Mucho más razonable que seguir aportando energía y emisiones a un sistema que está al borde del colapso socioambiental sería apostar por una reducción de consumo de lo que ya existe. A nivel individual, pero sobre todo en base a decisiones que deben ser políticas. Existen formas de producción de alimento que capturan CO2 y son menos dependientes del petróleo que el agronegocio. Se puede apostar a una economía más regionalizada, que no requiera del transporte a largas distancias. Se puede realizar planes de restauración ambiental para promover la fijación natural de gases de invernadero y recuperar ecosistemas degradados. Una vez que comprendemos y dimensionamos lo que está en juego, deberíamos ser capaces de acordar ramas de actividad y productos que sean prescindibles en favor del bienestar común y un uso más equitativo de los recursos disponibles.

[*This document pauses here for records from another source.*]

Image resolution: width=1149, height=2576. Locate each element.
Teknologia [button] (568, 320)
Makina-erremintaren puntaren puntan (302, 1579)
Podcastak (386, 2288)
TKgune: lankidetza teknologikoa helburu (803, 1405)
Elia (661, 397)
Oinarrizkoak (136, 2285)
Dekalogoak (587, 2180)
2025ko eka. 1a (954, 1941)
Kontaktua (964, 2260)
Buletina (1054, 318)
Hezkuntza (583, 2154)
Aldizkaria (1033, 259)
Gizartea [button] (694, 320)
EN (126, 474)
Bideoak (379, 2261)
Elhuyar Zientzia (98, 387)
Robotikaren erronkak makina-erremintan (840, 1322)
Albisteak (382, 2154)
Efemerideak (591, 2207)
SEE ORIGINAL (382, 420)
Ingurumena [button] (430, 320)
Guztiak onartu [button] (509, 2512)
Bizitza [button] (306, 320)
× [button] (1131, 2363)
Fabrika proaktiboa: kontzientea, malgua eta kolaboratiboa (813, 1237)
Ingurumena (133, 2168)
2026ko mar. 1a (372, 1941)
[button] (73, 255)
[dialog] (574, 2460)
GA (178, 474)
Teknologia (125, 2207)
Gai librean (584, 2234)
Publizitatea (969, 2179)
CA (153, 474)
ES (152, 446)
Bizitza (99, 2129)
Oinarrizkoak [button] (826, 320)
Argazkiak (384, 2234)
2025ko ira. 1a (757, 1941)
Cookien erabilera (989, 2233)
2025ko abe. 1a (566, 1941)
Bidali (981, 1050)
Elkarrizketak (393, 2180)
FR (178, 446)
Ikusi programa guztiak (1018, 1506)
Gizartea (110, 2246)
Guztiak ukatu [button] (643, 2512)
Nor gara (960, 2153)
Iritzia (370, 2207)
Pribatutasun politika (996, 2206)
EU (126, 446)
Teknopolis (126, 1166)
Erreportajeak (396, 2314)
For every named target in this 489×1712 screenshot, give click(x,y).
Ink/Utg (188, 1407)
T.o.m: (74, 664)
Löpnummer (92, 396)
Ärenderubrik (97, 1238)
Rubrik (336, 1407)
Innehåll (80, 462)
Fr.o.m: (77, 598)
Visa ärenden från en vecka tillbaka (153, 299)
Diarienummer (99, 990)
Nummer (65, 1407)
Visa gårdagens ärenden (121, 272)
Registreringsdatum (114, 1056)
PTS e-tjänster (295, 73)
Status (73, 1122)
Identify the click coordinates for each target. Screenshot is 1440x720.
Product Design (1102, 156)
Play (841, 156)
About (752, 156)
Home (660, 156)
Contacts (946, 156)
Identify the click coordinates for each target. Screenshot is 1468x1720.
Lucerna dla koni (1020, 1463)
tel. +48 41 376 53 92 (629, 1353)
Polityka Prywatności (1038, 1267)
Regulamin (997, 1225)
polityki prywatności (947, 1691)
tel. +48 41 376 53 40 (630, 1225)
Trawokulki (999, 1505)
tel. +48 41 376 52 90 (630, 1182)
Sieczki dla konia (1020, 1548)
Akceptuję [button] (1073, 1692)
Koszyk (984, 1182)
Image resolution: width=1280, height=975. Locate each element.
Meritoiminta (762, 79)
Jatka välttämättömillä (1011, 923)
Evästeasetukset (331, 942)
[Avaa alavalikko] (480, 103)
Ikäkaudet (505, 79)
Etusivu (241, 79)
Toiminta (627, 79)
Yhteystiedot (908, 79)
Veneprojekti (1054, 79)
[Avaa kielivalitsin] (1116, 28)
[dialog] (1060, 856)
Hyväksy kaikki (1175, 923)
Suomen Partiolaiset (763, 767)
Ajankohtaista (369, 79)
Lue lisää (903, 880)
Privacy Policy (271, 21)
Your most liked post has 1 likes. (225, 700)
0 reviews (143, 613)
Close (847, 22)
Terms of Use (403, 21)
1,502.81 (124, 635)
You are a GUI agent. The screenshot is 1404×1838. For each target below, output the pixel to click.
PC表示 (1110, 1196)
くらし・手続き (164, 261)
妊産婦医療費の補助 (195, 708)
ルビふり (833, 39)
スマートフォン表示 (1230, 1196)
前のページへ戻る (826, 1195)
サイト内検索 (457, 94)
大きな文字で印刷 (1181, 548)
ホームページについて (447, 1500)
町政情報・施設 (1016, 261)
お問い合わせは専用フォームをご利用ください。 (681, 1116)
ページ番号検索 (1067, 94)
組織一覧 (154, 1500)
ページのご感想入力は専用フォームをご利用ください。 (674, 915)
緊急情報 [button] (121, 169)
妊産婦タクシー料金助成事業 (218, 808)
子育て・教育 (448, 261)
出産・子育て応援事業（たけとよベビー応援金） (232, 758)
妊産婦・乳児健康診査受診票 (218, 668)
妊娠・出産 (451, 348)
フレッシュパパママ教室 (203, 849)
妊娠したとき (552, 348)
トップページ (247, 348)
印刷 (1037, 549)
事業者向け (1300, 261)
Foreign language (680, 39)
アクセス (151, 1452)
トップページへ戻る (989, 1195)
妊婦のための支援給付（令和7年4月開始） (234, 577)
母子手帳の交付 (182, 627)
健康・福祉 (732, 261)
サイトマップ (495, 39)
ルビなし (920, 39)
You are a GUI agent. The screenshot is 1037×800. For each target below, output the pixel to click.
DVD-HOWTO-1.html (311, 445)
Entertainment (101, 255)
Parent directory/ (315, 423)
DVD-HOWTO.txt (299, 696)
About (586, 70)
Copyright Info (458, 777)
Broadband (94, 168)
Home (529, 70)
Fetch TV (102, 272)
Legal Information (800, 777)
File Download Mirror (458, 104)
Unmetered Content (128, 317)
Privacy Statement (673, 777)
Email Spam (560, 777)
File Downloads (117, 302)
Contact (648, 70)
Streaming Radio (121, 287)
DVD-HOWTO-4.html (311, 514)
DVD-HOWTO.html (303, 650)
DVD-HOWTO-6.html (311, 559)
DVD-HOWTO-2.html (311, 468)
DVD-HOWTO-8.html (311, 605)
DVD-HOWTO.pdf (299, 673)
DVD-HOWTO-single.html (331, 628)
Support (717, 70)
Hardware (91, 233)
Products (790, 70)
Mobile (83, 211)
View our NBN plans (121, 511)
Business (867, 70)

Escribo esto y parece de un idealismo casi infantil. Pero con voluntad política y social es mucho más concreto, viable y realista que apostar el futuro a una tecnología que aún no existe, que se autorregulará mediante las leyes del mercado, de la mano de las grandes corporaciones multinacionales y para el bien de toda la humanidad.
Daniel Hernández es biólogo y magíster en Ecología.